An interesting story at AJMC on a new type of wellness program that better aligns outcomes with reimbursement:
“Most wellness programs are like most gym memberships,” Adam Fawer, Noom’s chief operating officer, said in an interview. Employers have spent lots of money on programs that fail to help or even reach most of the staff, he said. “They feel like they’ve been burned.”
The culprit is the per member per month (PMPM) payment model, which Fawer said initially appeals to companies because it’s predictable, despite a fundamental flaw: wellness providers make the most from employees who don’t participate, because they don’t generate any expenses.
“The incentives are completely misaligned,” Fawer explained. Under PMPM, “I would be excited about the client that I’m helping the least, because I’ll make money from that person. And I’ll be least excited about the client I’m helping the most.”
In early December, Noom unveiled a new payment model for employers: clients will only pay for staff who achieved “transformational” weight loss—at least 5% of their starting body weight—or who lowered their blood pressure or improved blood glucose levels, depending on their health condition.
More information on the company is on their website here.
Generally, this could be a good idea, but employers also need to worry about the wellness program cherry-picking individuals where results are easiest to achieve. An extreme case, would be measuring weight loss after pregnancy.

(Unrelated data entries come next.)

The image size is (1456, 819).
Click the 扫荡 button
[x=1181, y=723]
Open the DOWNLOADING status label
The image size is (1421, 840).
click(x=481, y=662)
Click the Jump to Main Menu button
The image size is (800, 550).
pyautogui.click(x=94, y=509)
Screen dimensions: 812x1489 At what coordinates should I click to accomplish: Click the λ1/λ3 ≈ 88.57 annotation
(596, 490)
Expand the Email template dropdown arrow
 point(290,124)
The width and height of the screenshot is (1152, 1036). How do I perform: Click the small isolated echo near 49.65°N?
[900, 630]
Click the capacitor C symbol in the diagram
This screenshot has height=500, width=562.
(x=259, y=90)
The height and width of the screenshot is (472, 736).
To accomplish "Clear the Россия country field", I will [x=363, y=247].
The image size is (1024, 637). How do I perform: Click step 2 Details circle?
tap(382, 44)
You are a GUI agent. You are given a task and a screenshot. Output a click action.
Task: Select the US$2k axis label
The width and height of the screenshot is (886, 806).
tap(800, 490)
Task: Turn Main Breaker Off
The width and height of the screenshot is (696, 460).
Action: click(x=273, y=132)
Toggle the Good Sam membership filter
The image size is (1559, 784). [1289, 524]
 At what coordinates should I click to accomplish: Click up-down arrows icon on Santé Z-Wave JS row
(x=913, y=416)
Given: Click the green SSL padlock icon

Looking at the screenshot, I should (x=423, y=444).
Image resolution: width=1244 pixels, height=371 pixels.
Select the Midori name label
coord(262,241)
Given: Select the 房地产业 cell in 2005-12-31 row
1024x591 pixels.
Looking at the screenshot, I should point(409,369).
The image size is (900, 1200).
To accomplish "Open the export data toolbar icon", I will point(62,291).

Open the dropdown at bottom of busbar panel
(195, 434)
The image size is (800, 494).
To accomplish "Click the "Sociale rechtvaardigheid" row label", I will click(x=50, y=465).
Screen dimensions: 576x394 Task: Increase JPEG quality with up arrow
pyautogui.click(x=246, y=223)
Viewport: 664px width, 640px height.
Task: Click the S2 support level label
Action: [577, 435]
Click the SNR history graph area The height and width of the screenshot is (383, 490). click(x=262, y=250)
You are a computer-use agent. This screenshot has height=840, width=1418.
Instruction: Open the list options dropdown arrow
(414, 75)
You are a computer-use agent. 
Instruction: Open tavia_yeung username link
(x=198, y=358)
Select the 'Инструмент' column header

As most women lose a significant amount of weight after pregnancy, Noom could target pregnant women to increase their reimbursement.
If pregnant women are included in the reimbursement, Noom will have an incentive to enroll these individuals in their program; if they are excluded, some pregnant women who could benefit from a weight loss program will not be able to get this support. This is a simple case, but other cases where the patient’s likelihood of success is not observable to the payer, but is observable to Noom could create more perverse incentives.
An alternative would be to allow employers and/or employees themselves identify the individuals who would receive treatment; this approach would be more likely to mitigate the “cherry-picking” problem.